Robert de Beaugrande and Wolfgang Dressler presented seven criteria that any given “Text” will meet. These criteria include: cohesion, coherence, intentionality , acceptability, informativity, situationality, and intertextuality.

Cohesion

Cohesion is, in simple terms, the use of grammar in a text. This criteria leans heavily on Standard Academic English as what is “correct”. Luckily, subversions of this “standard” grammar can still fulfill this criteria. After all, deviance from the norm will still most likely follow its own set of rules. Different vernaculars may not adhere to SAE’s grammar, but they have grammar of their own.

Coherence

Coherence is the idea that a text makes sense. The information provided within a text has to have a meaning of some sort. Even if the meaning is not understood by every viewer of a text, as long as there is a meaning, that text has coherence.

Intentionality

Intentionality is the purpose the producer of a text has for creating said text. A text needs to be made with intention.
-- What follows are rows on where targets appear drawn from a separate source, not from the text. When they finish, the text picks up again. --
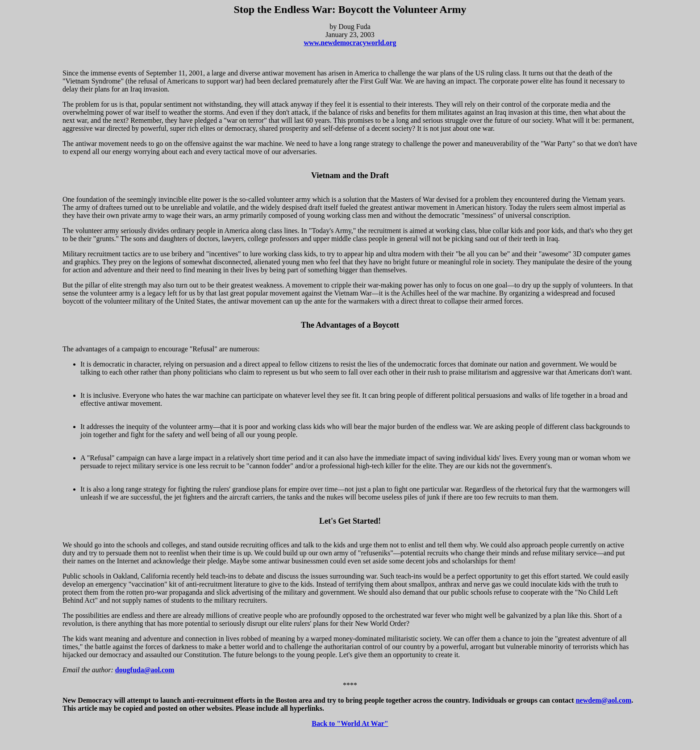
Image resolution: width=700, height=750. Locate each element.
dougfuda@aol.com (145, 670)
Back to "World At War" (350, 723)
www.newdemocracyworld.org (350, 42)
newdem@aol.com (604, 700)
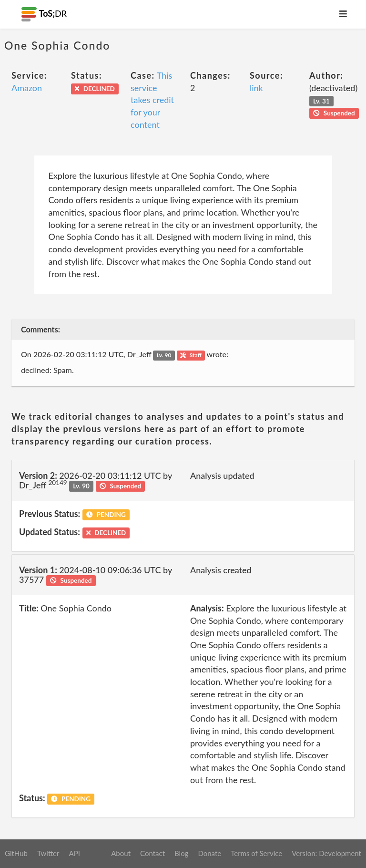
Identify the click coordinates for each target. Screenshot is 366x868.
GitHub (16, 853)
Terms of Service (256, 853)
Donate (209, 853)
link (256, 88)
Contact (152, 853)
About (121, 853)
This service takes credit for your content (152, 100)
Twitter (48, 853)
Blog (181, 853)
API (74, 853)
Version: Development (326, 853)
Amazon (27, 88)
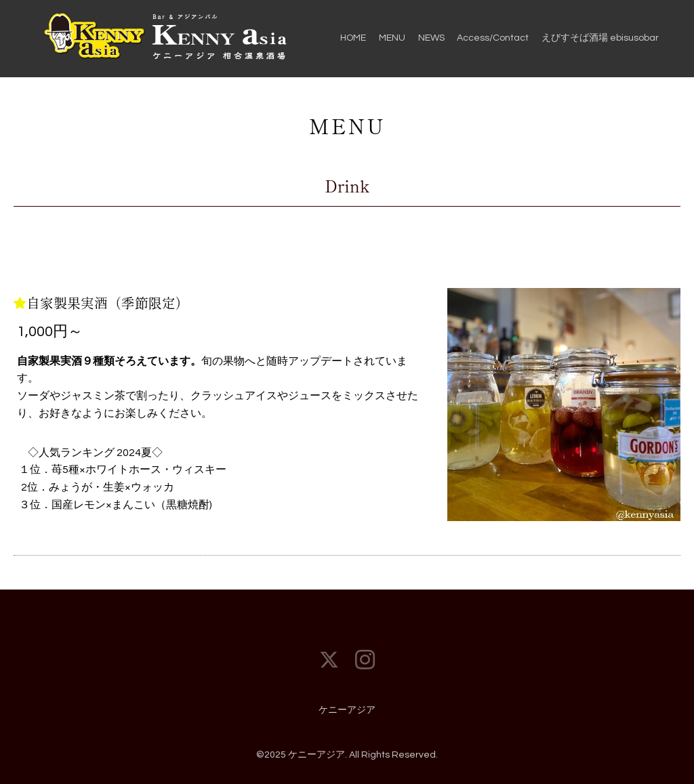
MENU (392, 38)
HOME (353, 38)
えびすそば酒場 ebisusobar (600, 38)
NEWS (431, 38)
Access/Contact (493, 38)
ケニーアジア (347, 710)
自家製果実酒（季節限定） (108, 302)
An accidental product would not be considered a text due to its lack of intentionality.

Acceptability

Acceptability is the wider recognition that a text has a purpose. The specific audience of a text must understand that that text was created for a reason, specifically the reason the creator intended.

Informativity

Informativity is the amount of information that a text brings to an existing discussion. Typically, this would consist of new information of some sort. Other times, a text may use existing information and compile it, or add a unique perspective to it. Either way, information is presented within the text.

Situationality

Situationality is a text’s “appropriate-ness” within an existing context. Instead of focusing on if a text’s intended audience sees its purpose, situationality is a wider scope of how a text fits in to a larger meta-text.

Intertextuality

Intertexuality is the idea that a text will always relate to what has preceded it, or relate to other texts that are being produced at the same time. Another way to think about it is how a text connects to others within its given discourse.

Other Media as Text

Looking at these seven criteria, it should be clear that they can apply to any piece of media. Even when they are subverted, these criteria are still met in some form. A movie about a dystopian society may be social commentary on our current culture. If it is not the only media commentating on this in some way, then that displays its intertextuality, situationality, intentionality, and acceptability all at once.